Windows Runtime events

These macros have been superseded by C++/WinRT. Prefer to use C++/WinRT to consume Windows Runtime events.

The unique_winrt_event_token RAII types manage the EventRegistrationToken for Windows Runtime events and unregister the event handler at destruction.

These types are often used in member variables.

The unique_winrt_event_token types maintain a weak reference to the event source. The WI_MakeUniqueWinrtEventToken macros will fail if the event source does not support weak references.

• WI_MakeUniqueWinRtEventToken(EventName, eventSource, handler, &token)
  Registers for the eventSource::EventName event with the specified handler. The token is stored in a unique_winrt_event_token<Source>. Throws an exception on failure.

• WI_MakeUniqueWinRtEventTokenFailFast(EventName, eventSource, handler, &token)
  Registers for the eventSource::EventName event with the specified handler.
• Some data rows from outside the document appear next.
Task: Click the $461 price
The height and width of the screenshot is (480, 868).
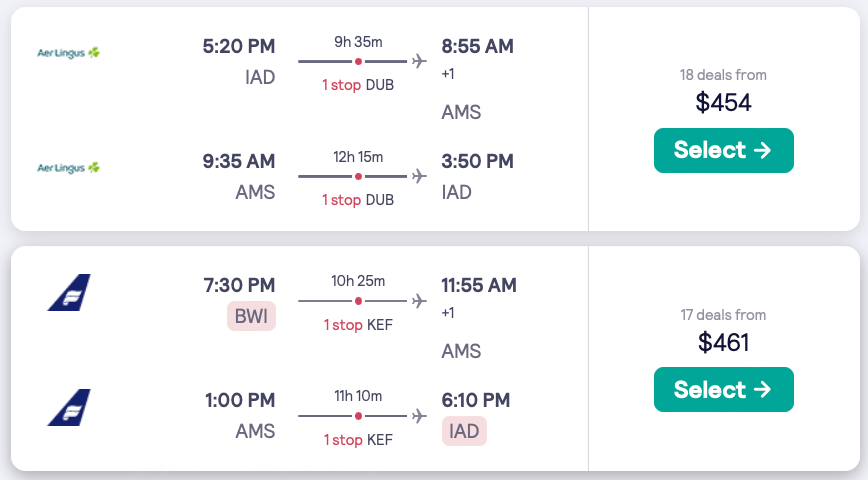Action: [723, 342]
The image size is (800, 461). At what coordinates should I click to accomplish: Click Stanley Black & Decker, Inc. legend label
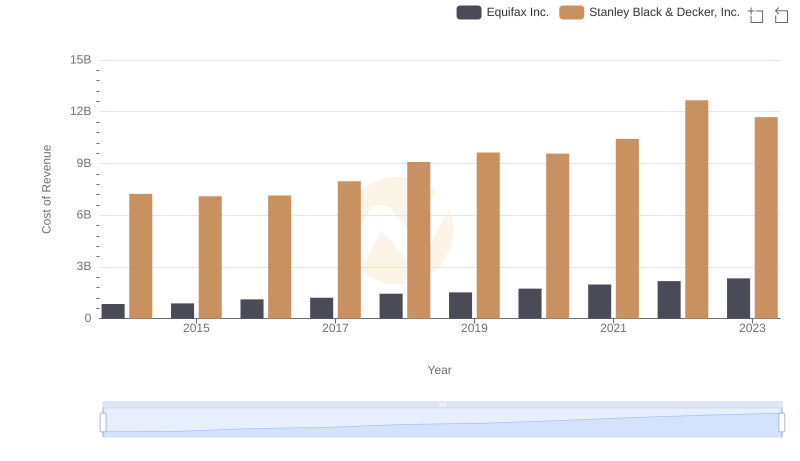click(664, 13)
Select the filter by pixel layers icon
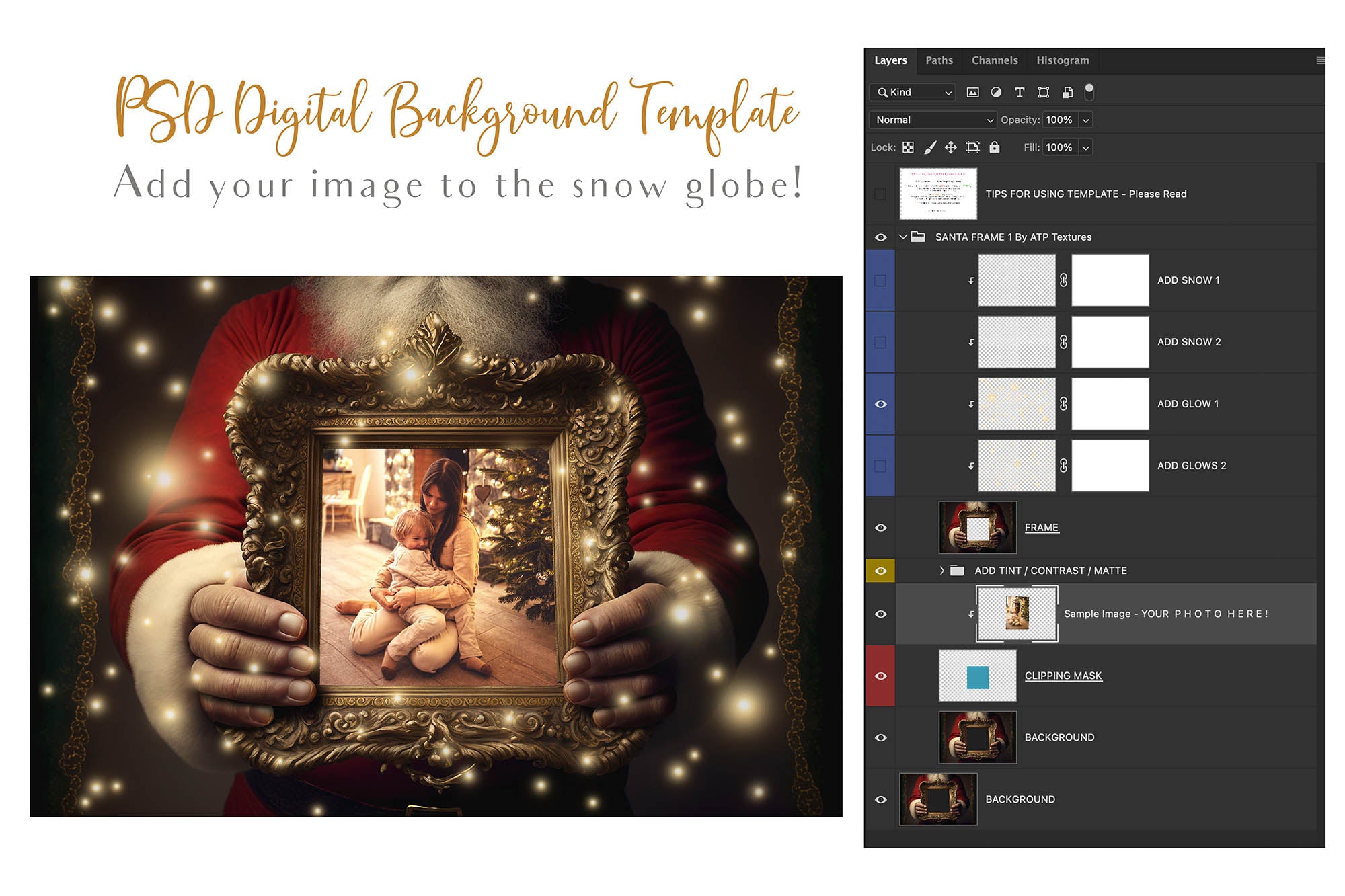1345x896 pixels. pos(971,93)
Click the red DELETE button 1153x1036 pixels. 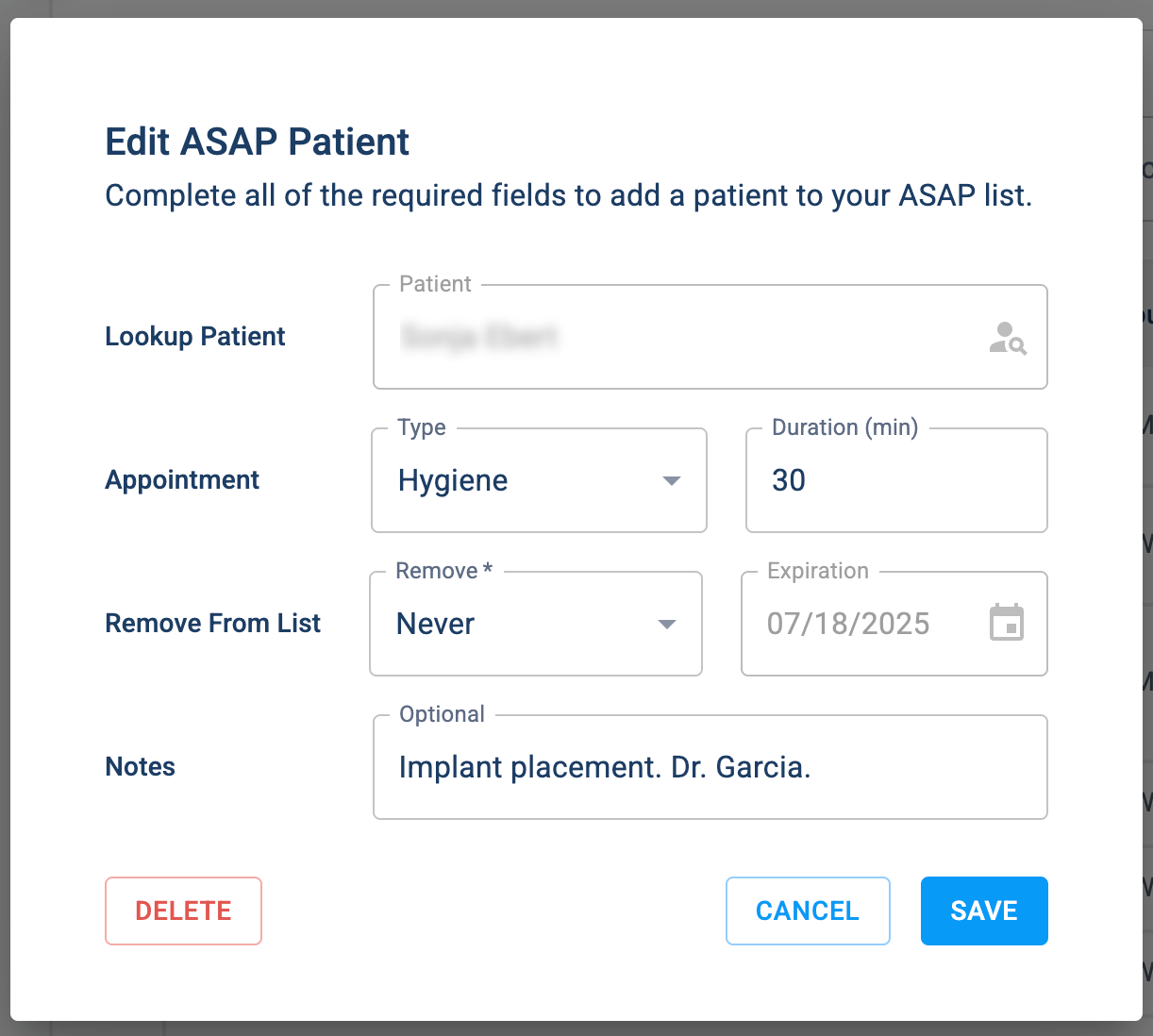183,911
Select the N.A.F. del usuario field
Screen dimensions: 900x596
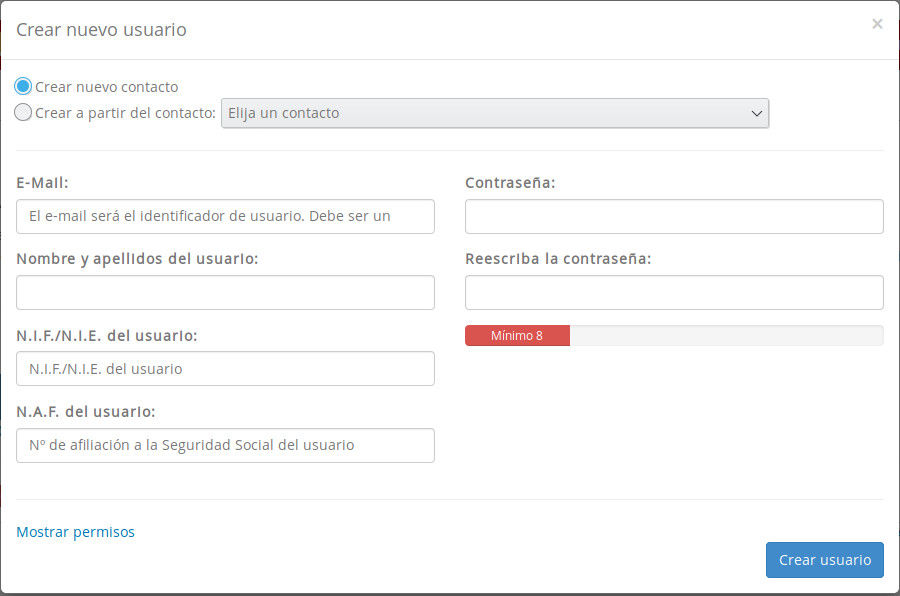pyautogui.click(x=225, y=445)
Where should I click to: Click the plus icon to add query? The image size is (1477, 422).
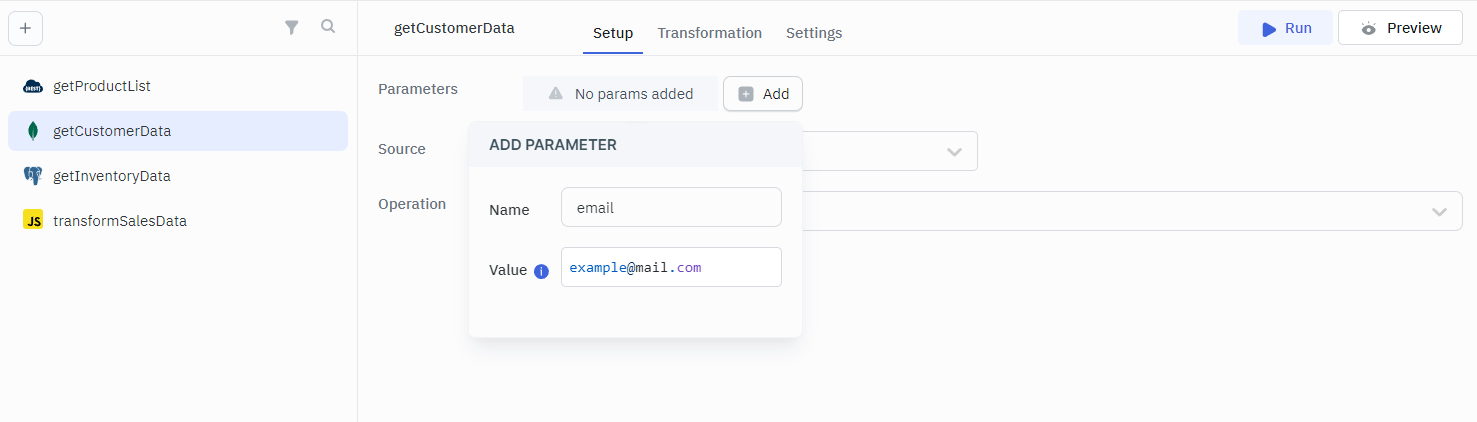click(x=25, y=28)
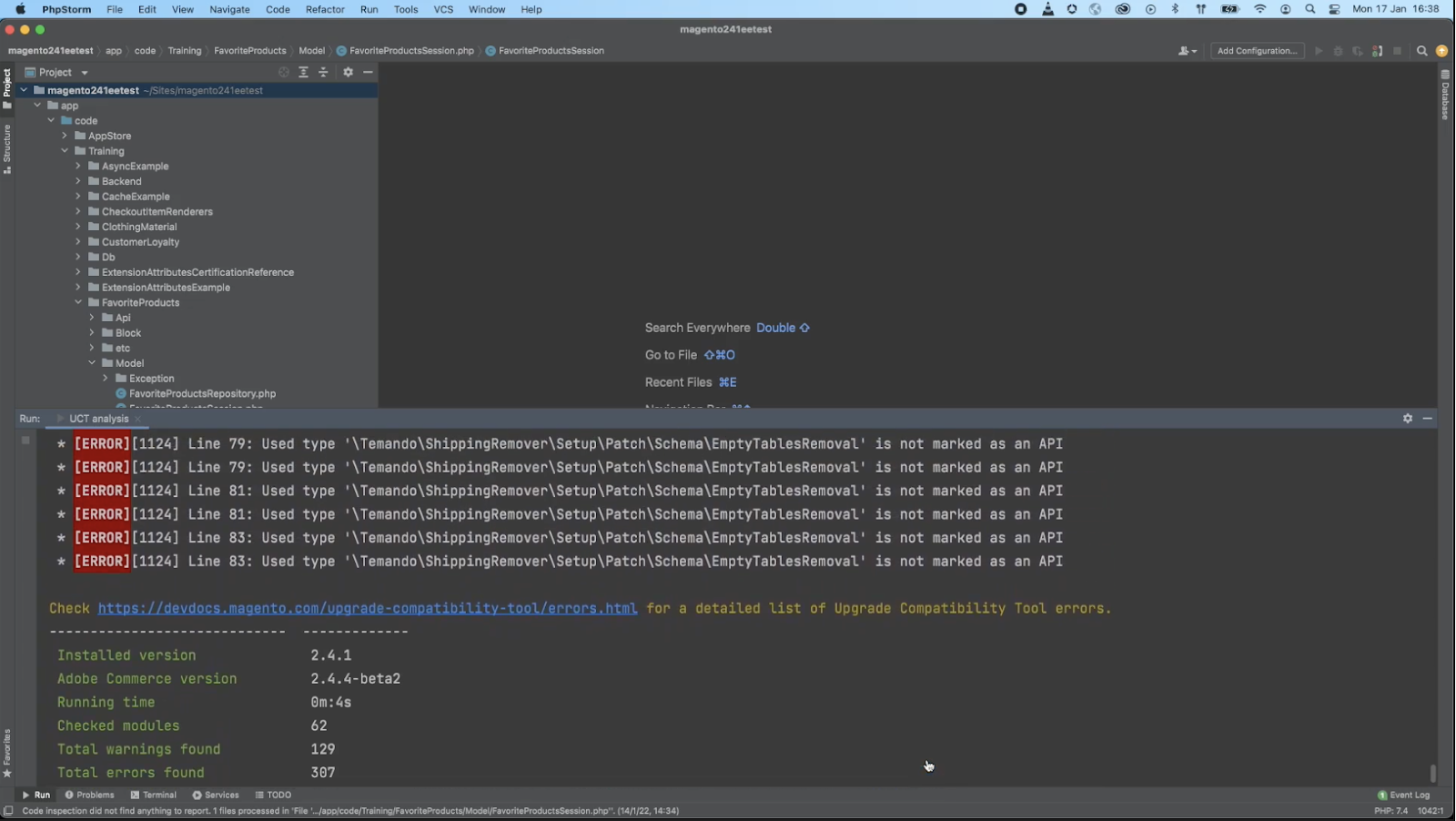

The token is stored in a unique_winrt_event_token<Source>. Fails fast on failure.

• WI_MakeUniqueWinRtEventTokenNoThrow(EventName, eventSource, handler, &token)
  Registers for the eventSource::EventName event with the specified handler. The token is stored in a unique_winrt_event_token<Source>. Returns an HRESULT to indicate whether the operation succeeded.

• WI_MakeUniqueWinRtEventTokenCx(EventName, eventSource, handler)
  Registers for the eventSource::EventName event with the specified handler. The token is returned as a unique_winrt_event_token_cx<Source>. Throws an exception on failure.

• WI_MakeUniqueWinRtStaticEventTokenCx(EventName, Source, handler)
  Registers for the static Source::EventName event with the specified handler. The token is returned as a unique_winrt_event_token_cx<Source>. Throws an exception on failure.

Note that only WI_MakeUniqueWinRtStaticEventTokenCx supports static events.

Usage

Example of ABI usage:

wil::com_ptr<Widget> widget = ...;
wil::com_ptr<TypedEventHandler<Widget, WidgetClosedEventArgs>> handler = ...;
wil::unique_winrt_event_token<Widget> token;

// Using exceptions.
WI_MakeUniqueWinRtEventToken(Closed, widget.get(), handler.get(), &token);

// Using fail-fast.
WI_MakeUniqueWinRtEventTokenFailFast(Closed, widget.get(), handler.get(), &token);

// Using HRESULTs.
RETURN_IF_FAILED(WI_MakeUniqueWinRtEventTokenNoThrow(Closed, widget.get(), handler.get(), &token));

Example of C++/CX usage:

Widget^ widget = ...;
TypedEventHandler<Widget, WidgetClosedEventArgs>^ handler = ...;

// Register an instance event, throws on failure.
wil::unique_winrt_event_token_cx<Widget> token =
    WI_MakeUniqueWinRtEventTokenCx(Closed, widget, handler);

// Register a static event, throws on failure.
EventHandler<WidgetAddedEventArgs>^ handler = ...;
wil::unique_winrt_event_token_cx<Widget> token =
    WI_MakeUniqueWinRtStaticEventTokenCx(WidgetAdded, Widget, handler);

The C++/WinRT equivalent is winrt::event_revoker.